8. The method of any one of claims 5-7, wherein said RNA region comprises at least 21 nucleotides having at least 76% sequence identity to a nucleotide sequence encoding a protein having at least 70% sequence identity to a protein as encoded by any one of SEQ ID NO. 1 to 182, and/or at least 21 nucleotides having at least 76% sequence identity to the complement of a nucleotide sequence encoding a protein having at least 70% sequence identity to a protein as encoded by any one of SEQ ID NO. 2. to 182.

9. The method of any one of claims 5-8, wherein said RNA region comprises at least 21 nucleotides having at least 76% sequence identity to any one of SEQ ID NO. 2 to SEQ ID NO. 182, and/or at least 21 nucleotides having at least 76% sequence identity to the complement of any one of SEQ ID NO. 2 to 182.

10. The method of claim 3, wherein said decreasing the expression and/or activity comprises introducing into said plant, plant part, plant cell or seed a knock-out allele of a gene encoding a protein having the activity of a protein having the amino acid sequence of SEQ ID NO. 1 .

1 1 . The method of any one of claims 1 -10, wherein said stress condition is selected from salt stress, osmotic stress, oxidative stress, drought stress.

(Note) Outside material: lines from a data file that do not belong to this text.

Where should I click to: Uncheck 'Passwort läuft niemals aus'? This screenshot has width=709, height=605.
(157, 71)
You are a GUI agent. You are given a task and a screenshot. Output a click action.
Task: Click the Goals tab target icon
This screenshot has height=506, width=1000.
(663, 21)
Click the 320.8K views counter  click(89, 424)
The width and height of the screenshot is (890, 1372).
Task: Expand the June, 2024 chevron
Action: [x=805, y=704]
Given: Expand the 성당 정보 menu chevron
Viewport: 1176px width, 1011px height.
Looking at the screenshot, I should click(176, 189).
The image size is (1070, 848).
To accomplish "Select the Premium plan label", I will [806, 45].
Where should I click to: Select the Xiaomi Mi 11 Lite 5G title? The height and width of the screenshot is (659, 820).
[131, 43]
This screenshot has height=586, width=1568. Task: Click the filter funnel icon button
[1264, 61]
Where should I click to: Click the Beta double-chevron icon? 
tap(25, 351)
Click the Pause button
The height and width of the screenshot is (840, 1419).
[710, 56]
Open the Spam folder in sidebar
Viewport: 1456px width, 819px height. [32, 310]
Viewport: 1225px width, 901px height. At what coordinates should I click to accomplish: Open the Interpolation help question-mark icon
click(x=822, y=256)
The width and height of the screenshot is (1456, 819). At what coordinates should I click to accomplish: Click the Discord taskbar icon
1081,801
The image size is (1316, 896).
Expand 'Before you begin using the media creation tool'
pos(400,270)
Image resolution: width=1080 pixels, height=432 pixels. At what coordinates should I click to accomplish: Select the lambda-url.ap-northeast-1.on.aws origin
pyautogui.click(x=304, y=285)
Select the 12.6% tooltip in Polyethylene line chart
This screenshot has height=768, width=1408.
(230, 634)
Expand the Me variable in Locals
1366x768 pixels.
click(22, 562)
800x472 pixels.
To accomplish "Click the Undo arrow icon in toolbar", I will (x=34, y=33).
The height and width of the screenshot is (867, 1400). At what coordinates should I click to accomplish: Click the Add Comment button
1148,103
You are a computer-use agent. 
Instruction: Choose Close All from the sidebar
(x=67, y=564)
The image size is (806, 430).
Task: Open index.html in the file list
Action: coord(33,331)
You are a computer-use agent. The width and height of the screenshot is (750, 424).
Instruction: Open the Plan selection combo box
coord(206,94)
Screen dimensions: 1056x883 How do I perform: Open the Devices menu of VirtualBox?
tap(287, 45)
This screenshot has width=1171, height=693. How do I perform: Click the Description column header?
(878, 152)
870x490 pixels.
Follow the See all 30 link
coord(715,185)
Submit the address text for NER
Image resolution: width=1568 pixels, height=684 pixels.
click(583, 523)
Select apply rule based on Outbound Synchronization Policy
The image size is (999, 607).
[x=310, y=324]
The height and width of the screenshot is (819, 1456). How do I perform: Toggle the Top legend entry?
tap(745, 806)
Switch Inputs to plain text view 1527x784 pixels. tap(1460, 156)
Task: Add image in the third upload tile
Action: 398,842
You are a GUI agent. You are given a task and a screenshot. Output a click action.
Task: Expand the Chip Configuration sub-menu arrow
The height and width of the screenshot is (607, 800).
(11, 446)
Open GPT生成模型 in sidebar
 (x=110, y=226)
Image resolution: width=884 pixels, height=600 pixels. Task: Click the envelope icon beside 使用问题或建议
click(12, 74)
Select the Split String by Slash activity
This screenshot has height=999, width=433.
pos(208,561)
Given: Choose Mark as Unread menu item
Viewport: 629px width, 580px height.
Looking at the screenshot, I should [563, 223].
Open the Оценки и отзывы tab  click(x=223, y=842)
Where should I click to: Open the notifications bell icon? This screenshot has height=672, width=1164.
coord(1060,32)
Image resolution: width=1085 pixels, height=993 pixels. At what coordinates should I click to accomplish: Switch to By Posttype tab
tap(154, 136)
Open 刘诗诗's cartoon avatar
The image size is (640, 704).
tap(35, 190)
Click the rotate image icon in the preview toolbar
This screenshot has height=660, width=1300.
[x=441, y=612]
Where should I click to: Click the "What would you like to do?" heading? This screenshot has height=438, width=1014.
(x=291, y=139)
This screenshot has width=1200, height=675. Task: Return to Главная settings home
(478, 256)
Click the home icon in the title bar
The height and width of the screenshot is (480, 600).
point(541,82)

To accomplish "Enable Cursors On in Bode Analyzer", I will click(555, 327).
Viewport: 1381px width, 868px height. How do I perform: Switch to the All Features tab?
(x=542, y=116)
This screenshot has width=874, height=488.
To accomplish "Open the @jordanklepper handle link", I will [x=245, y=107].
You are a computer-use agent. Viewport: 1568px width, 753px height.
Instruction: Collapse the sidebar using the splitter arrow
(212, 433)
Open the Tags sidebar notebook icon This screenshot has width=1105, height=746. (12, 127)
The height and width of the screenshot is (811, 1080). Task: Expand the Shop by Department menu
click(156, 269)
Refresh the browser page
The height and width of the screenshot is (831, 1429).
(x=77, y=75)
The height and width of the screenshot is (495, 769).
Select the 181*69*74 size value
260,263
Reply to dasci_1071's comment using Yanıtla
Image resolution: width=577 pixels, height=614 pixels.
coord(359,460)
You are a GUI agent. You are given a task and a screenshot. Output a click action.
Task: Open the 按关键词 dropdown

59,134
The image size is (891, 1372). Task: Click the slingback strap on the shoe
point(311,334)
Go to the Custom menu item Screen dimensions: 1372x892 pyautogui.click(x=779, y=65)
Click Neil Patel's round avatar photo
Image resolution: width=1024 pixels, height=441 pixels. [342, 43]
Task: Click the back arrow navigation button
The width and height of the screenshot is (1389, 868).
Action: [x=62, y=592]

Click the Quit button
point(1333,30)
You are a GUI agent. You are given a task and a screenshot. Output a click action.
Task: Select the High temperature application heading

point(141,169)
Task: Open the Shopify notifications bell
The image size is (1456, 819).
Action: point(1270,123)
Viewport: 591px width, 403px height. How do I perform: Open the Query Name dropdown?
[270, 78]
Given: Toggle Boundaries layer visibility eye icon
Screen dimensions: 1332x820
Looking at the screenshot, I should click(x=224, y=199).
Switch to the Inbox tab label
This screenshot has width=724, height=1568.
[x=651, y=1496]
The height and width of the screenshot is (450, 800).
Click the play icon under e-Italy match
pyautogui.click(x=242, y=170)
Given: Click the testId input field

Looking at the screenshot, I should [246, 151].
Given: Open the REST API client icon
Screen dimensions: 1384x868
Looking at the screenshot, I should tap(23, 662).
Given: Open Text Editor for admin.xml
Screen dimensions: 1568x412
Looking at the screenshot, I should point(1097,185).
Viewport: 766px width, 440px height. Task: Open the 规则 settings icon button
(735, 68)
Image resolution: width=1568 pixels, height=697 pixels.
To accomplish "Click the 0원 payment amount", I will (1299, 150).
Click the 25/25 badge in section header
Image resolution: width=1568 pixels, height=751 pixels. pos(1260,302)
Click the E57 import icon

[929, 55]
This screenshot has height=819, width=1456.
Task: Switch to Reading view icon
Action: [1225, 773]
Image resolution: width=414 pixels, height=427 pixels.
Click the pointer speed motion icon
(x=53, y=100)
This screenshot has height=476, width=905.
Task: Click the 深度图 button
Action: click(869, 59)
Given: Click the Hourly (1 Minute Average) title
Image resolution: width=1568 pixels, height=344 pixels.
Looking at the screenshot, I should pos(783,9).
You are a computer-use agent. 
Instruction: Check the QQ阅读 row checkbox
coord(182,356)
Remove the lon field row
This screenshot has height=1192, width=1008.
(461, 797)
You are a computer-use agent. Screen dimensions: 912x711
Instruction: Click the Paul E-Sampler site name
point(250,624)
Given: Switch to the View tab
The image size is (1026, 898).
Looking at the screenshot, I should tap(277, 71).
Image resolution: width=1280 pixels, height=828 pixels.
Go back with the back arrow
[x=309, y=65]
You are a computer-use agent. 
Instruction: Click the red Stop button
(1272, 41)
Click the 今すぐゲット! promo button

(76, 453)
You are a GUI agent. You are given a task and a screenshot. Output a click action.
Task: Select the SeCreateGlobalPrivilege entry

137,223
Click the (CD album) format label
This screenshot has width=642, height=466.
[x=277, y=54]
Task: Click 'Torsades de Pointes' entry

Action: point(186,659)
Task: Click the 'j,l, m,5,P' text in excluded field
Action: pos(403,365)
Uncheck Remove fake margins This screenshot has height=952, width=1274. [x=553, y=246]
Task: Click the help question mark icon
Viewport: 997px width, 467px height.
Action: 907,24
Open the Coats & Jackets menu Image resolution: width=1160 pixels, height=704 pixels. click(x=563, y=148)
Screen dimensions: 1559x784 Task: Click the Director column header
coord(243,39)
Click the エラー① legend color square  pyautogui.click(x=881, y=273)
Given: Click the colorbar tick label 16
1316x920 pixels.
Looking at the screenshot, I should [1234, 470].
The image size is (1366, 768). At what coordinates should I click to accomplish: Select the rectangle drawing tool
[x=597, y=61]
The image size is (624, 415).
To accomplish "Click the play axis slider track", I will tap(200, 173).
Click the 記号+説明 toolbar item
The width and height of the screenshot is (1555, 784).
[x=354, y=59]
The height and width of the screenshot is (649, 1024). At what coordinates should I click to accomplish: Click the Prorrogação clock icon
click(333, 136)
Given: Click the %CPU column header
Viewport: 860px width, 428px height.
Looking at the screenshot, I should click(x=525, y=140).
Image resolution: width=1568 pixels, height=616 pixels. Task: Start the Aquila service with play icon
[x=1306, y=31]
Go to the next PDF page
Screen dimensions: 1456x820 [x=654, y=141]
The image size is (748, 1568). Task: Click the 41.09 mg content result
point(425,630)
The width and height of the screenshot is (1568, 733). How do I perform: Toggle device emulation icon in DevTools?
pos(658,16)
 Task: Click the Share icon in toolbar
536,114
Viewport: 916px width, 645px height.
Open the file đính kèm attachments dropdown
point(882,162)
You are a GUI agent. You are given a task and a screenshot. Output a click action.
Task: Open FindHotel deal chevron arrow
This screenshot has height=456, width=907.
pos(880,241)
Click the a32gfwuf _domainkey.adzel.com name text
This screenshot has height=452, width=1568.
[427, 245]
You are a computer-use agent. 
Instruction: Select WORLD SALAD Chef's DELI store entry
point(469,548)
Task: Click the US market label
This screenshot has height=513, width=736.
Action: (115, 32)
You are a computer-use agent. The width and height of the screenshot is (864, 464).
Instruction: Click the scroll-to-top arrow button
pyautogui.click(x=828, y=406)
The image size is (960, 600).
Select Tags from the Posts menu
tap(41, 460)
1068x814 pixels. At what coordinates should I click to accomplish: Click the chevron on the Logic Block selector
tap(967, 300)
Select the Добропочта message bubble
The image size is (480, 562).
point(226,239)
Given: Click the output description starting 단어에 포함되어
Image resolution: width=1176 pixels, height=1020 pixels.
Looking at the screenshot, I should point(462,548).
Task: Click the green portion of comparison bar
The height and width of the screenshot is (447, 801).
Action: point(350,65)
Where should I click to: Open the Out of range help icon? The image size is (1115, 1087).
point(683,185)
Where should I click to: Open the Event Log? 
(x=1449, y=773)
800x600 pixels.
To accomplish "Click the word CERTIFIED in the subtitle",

12. A chimeric gene as described in any one of claims 2-9.

13. A knock-out allele as described in claim 10.

14. A plant, plant part or plant cell comprising the chimeric gene of claim 12

15. A plant, plant part or plant cell comprising the knock-out allele of claim 13.

16. Use of the chimeric gene of claim 12 or the mutant allele of claim 13 to produce a plant, plant part, plant cell or seed with increased stress tolerance and/or increased growth rate and/or biomass.